The Council Comments on NAFTA Agreement
The Personal Care Products Council is urging the U.S. Administration to work with Congress to resolve differences with Mexico on cross border trucking commitments negotiated under the North American Free Trade Agreement (NAFTA). In particular, the Administration and Congress should seek to immediately eliminate the 15% tariffs recently imposed by Mexico on U.S. manufactured products, specifically personal care products, according to Francine Lamoriello, executive vice president of global strategies, The Council.
“As a global industry, our member companies strongly support free trade and depend on open borders to manufacture, supply, distribute and market a broad array of personal care products that consumers around the world use every day.

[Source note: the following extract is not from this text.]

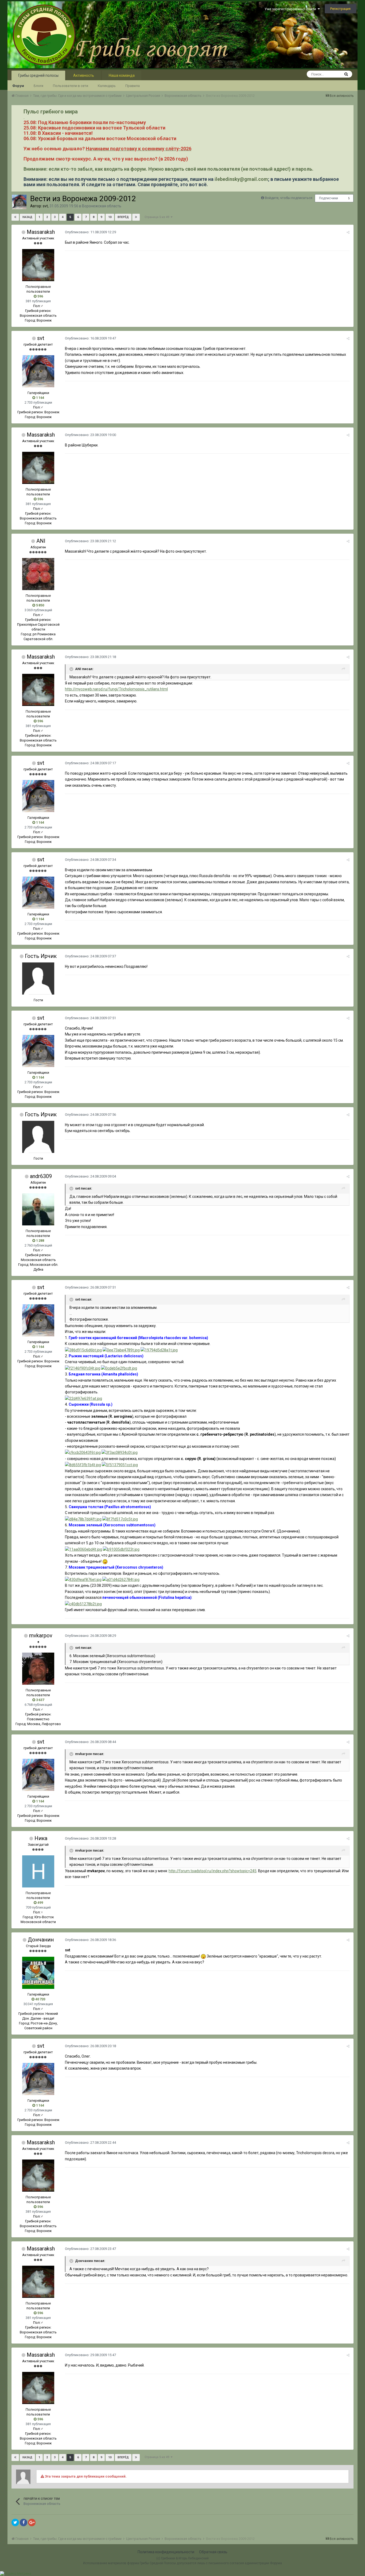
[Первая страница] (15, 217)
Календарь (107, 86)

“Our members include manufacturers of finished products, suppliers of raw materials and the ingredients that go into those products, packaging and other industry services,” she said in a media statement.
According to Ms. Lamoriello, Mexico’s recently imposed tariffs “affect virtually all personal care products including makeup and skin care, manicure and pedicure preparations, shaving-related goods, hair care and oral care products, deodorants and antiperspirants.”
She also noted that in 2008, the value of exports to Mexico, the third largest export market for U.S. personal care behind Canada and the United Kingdom, was more than $300 million.
“The Council is actively engaged with the foreign industry associations, foreign governments, and the U.S. Government to advocate free trade policies and resist technical barriers that would hinder international product development and marketing, and would result in jobs lost at home and abroad. We encourage a speedy resolution,” she concluded.
SOCMA Outlines Tenets for TSCA Reform
Amid renewed debate over the effectiveness of the Toxic Substances Control Act (TSCA), the Society of Chemical Manufacturers and Affiliates (SOCMA) released its official position on the decades-old statute, denouncing a complete overhaul as overly burdensome to its core membership of small and medium-sized businesses.
“SOCMA’s stance on TSCA provides a unique contribution to the discussion waging on Capitol Hill,” said SOCMA president Joseph Acker.
“While we fully recognize TSCA’s shortcomings, we urge critics to carefully examine how it could be improved and better implemented without disturbing the delicate balance between protection of human health and the environment, and sustainment of a vital industry and its customers,” he added.
Specifically, SOCMA is pressing lawmakers to reexamine the important role of the Chemical Assessment and Management Program (ChAMP) and other statutes that regulate chemicals as it assesses whether better use of existing authorities could meet their goals.
Mr. Acker stressed that any evaluation of TSCA must recognize that the chemical industry’s innovation has played an integral role in the U.S. economy, and that sweeping revisions could prove highly detrimental to Americans’ way of life.
A complete overhaul, as proposed by the Kid-Safe Chemicals Act, could also delay the introduction of new products and slow offshore manufacturing. SOCMA’s position on TSCA reform outlines several increasingly prominent issues, including the importance of reporting potential exposures to children to EPA, and the agency’s unique data collection avenues absent mandatory up-front reporting requirements, such as the publicly available data that will be generated from REACH compliance efforts.
SOCMA has repeatedly urged Congress to carefully examine TSCA and ChAMP before considering revision of these statutes, as it did most recently during testimony.